*** Opening of EXCERPTED RECORDS ***

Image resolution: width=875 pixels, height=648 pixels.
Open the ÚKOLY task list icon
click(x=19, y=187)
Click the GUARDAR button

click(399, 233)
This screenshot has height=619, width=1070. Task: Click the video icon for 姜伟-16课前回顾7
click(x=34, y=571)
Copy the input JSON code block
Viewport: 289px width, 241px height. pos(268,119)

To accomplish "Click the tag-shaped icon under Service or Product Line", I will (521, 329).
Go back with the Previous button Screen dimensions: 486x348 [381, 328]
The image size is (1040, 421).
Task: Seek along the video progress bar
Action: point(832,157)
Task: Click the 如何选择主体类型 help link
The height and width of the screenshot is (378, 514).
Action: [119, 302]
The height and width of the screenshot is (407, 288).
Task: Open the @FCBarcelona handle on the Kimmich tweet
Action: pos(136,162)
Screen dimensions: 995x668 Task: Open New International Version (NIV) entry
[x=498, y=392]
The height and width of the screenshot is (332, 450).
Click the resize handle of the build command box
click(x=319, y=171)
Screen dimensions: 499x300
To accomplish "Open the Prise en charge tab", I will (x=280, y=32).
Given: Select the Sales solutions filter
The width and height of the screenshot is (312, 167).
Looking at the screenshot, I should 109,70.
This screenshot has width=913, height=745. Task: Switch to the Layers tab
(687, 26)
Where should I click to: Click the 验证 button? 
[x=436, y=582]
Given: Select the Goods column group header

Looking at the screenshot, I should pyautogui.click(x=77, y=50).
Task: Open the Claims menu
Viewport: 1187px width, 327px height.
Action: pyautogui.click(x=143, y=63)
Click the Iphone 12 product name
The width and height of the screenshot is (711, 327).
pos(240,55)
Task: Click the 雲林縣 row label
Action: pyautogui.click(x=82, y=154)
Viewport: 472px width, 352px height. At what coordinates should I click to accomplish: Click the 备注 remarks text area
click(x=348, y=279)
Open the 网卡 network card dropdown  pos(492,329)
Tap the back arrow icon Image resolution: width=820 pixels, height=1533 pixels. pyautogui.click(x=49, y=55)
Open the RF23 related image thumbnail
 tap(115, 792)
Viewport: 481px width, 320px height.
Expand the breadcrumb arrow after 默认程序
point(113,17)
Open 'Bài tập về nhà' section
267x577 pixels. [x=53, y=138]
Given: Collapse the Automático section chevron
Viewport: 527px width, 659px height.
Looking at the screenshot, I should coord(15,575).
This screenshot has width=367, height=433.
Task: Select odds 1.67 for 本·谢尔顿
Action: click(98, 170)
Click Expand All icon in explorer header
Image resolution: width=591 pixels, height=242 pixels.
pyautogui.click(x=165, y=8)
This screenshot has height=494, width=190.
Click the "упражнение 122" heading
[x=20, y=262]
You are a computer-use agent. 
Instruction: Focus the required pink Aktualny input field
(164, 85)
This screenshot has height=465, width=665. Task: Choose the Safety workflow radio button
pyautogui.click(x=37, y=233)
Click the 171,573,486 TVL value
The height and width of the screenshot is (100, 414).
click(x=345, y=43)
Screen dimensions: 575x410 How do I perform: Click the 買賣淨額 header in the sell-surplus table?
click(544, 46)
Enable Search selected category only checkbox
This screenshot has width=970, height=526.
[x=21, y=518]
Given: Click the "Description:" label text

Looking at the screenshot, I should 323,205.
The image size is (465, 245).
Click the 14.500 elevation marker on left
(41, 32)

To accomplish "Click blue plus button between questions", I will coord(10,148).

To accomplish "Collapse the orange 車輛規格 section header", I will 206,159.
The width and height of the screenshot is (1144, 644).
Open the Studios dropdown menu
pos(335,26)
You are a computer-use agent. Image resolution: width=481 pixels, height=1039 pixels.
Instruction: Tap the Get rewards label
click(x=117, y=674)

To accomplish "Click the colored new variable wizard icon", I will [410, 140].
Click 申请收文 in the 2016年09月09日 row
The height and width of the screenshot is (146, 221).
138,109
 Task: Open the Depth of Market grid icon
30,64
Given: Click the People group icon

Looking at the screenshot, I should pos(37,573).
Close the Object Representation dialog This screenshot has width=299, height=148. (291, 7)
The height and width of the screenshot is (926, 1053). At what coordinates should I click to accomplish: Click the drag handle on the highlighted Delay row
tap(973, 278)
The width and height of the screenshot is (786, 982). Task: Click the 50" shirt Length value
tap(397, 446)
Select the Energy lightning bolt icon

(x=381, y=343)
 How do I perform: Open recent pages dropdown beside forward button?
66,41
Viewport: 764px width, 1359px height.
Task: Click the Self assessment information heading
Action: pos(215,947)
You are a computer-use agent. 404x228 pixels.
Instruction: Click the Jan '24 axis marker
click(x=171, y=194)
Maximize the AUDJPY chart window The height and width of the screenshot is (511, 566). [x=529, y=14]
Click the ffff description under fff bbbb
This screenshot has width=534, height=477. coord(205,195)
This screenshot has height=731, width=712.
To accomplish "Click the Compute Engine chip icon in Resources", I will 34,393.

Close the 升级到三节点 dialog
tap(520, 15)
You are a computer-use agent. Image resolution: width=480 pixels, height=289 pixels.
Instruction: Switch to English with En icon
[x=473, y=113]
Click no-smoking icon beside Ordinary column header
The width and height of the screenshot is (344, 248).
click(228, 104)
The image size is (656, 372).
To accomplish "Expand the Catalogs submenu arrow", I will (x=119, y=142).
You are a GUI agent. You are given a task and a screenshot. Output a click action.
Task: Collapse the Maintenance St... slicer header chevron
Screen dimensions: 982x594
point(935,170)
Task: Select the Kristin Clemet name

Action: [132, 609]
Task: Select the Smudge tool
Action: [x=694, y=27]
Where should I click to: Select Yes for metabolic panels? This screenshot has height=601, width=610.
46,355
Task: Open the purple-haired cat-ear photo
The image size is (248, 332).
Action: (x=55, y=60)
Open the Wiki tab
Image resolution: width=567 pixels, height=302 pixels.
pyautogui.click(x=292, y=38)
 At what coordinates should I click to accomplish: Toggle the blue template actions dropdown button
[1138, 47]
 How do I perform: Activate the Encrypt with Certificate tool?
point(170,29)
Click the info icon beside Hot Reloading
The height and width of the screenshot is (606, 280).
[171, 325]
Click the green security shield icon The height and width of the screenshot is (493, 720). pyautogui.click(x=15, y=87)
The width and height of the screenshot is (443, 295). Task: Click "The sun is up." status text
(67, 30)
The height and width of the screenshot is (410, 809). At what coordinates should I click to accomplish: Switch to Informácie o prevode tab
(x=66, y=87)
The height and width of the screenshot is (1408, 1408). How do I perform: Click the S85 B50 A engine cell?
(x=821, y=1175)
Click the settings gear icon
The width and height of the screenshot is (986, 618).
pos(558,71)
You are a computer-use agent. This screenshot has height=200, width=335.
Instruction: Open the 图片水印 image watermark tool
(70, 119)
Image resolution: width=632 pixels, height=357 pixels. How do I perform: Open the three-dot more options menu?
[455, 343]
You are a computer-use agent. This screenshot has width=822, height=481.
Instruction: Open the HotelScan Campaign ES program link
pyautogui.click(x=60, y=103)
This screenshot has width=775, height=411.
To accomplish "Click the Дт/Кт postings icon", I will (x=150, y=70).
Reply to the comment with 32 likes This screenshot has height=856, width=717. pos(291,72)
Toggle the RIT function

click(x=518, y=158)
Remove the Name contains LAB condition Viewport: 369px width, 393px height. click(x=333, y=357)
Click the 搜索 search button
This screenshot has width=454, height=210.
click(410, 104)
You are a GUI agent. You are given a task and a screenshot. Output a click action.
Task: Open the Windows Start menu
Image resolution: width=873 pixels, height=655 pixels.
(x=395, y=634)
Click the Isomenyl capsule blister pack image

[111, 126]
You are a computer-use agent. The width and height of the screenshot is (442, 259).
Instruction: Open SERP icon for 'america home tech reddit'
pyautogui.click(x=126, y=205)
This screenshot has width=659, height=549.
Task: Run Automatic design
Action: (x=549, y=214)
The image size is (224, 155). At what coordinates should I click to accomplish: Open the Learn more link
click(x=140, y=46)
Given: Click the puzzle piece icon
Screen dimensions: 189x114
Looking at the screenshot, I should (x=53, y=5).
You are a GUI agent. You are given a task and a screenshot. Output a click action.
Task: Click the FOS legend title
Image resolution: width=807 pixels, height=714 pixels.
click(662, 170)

*** Close of EXCERPTED RECORDS ***

Wherever the string "chevron" appears in the entries above, list that line.

SOLUTION TO THIS EXERCISE
Given: Collapse the Automático section chevron
Task: Collapse the Maintenance St... slicer header chevron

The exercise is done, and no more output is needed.